Vorliegender Text:
========

Michael André
Michael André wurde 1948 in Vlotho/Kreis Herford geboren. Er studierte Germanistik, Geschichte und Philosophie an der Universität Düsseldorf und arbeitete in diesen Jahren parallel film-journalistisch für diverse Tageszeitungen.
Nach Studium und Volontariat trat er 1982 in die Redaktion der Westdeutschen Zeitung in Düsseldorf ein. 1987 übernahm er das Fernsehressort des Blatts und baute die Seite zu einer breit gefächerten, auch medienpolitisch orientierten Seite um. Was auf die Dauer weder dem Chefredakteur noch dem Verleger gefiel und was das Ende seiner Zeit in den Printmedien einläutete. Er ging zum WDR nach Köln.
Dort gehörte André 1992 zur Gründungsredaktion des ARD-Morgenmagazins. Nach Jahren in der WDR-Intendanz (Pressestelle) wechselte er Ende 1997 in die Programmgruppe Fernsehfilm. Dort übernahm er zum Einstand das Projekt “Jahrestage”, die Verfilmung des weltberühmten gleichnamigen Romans von Uwe Johnson. Nach Jahren der Finanzierung und eines spektakulären Regiewechsels (von Frank Beyer auf Margarethe von Trotta) erlebte der Film schließlich im Herbst 2000 als Vierteiler in der ARD seine Premiere. Rückblickend begann mit den „Jahrestage“ eine Renaissance der Literaturverfilmungen, ein Genre, das in den 1990er Jahren noch als altmodisch und überholt galt.

========

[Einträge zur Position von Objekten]
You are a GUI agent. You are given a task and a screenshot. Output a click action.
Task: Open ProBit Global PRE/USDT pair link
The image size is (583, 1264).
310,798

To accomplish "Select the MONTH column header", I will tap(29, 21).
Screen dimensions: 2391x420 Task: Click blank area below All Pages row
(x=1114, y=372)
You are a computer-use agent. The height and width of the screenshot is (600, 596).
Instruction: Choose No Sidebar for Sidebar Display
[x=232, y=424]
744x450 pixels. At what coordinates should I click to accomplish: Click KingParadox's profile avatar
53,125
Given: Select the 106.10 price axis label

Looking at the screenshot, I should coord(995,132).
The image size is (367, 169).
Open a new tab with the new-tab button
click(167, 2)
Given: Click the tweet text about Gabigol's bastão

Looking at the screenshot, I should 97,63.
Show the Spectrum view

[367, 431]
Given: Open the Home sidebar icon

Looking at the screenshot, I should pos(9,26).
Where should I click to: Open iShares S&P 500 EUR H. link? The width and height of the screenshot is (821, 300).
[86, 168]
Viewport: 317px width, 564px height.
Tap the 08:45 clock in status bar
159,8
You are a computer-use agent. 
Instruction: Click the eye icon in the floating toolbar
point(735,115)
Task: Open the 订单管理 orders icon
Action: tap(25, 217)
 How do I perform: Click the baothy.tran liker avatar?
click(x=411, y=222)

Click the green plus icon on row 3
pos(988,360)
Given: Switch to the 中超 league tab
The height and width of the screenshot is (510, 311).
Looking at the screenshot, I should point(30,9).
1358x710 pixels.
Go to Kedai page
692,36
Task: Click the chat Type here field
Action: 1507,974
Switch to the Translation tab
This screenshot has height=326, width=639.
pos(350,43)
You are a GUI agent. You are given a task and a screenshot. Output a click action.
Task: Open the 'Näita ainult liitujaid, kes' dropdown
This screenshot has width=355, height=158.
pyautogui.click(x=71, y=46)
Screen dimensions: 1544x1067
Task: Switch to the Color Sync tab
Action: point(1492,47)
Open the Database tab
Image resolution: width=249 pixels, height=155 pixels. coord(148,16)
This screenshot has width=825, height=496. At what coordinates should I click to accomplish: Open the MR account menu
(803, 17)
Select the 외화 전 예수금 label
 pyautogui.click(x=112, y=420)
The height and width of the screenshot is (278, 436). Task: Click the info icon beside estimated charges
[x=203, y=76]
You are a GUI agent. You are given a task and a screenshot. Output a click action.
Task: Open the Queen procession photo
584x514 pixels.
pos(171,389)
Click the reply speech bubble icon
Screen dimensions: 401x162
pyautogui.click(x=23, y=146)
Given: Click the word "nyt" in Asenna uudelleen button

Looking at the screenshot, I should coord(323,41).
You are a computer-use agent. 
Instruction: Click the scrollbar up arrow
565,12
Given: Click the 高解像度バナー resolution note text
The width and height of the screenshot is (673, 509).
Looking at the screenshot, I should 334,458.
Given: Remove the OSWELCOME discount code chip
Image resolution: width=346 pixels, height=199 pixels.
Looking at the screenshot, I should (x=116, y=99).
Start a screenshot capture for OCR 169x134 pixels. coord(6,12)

========

Gestellte Aufgabe 1: Nennen Sie alle Personen außer Michael André, die der Text über Michael André namentlich erwähnt.
Gestellte Aufgabe 2: Schreiben Sie den Text über Michael André im Anschluss an seinen letzten Satz weiter.
Die Auflistung stammt aus einer anderen Quelle.

Antwort zur Aufgabe 1: Uwe Johnson, Frank Beyer, Margarethe von Trotta

Antwort zur Aufgabe 2:
Geschichte, immer wieder Geschichte
Schwerpunkt von Andrés Tätigkeit ist die filmische Auseinandersetzung mit deutscher Zeitgeschichte. Auf die “Jahrestage” folgte 2003 Peter Keglevics “Zwei Tage Hoffnung”, ein Stück Gedenkfernsehen zum Aufstand am 17. Juni 1953. Das Pendant dazu bildete drei Jahre später Hartmut Schoens “Die Mauer – Berlin 61″ (2006). Ein aufwändiger, vom Emmy-Award nominierter Geschichtsfilm, der über ein kleines Familiendrama ein die traumatische, deutsche Teilungsgeschichte behandelt. Mit dem vielfachen Grimme-Preisträger Schoen hatte André bereits bei “Der Grenzer und das Mädchen” (2005 – Civis-Preis) zusammengearbeitet. Ein Quoten- wie Kritikererfolg war 2005 das Stasi-Drama “Der Stich des Skorpion” von Stephan Wagner nach einem Buch von Holger Karsten Schmidt. Ein Film nicht ohne Ähnlichkeiten zum zwei Jahre später realisierten Welterfolg „Das Leben der anderen“ von Henkel von Donnersmarck auf. Mit dem Deutschen Fernsehpreis ausgezeichnet wurde Jo Baiers Widerstandsdrama “Stauffenberg” (2004). “Die Flucht” (2007) war der Höhepunkt – und womöglich auch Wendepunkt – in der langen Reihe neuer deutscher Geschichtsfilme: Jeweils über 11 Millionen sahen in der ARD Maria Furtwängler als unbeugsame Gräfin Mahlenberg auf dem Weg von Ostpreußen in den Westen.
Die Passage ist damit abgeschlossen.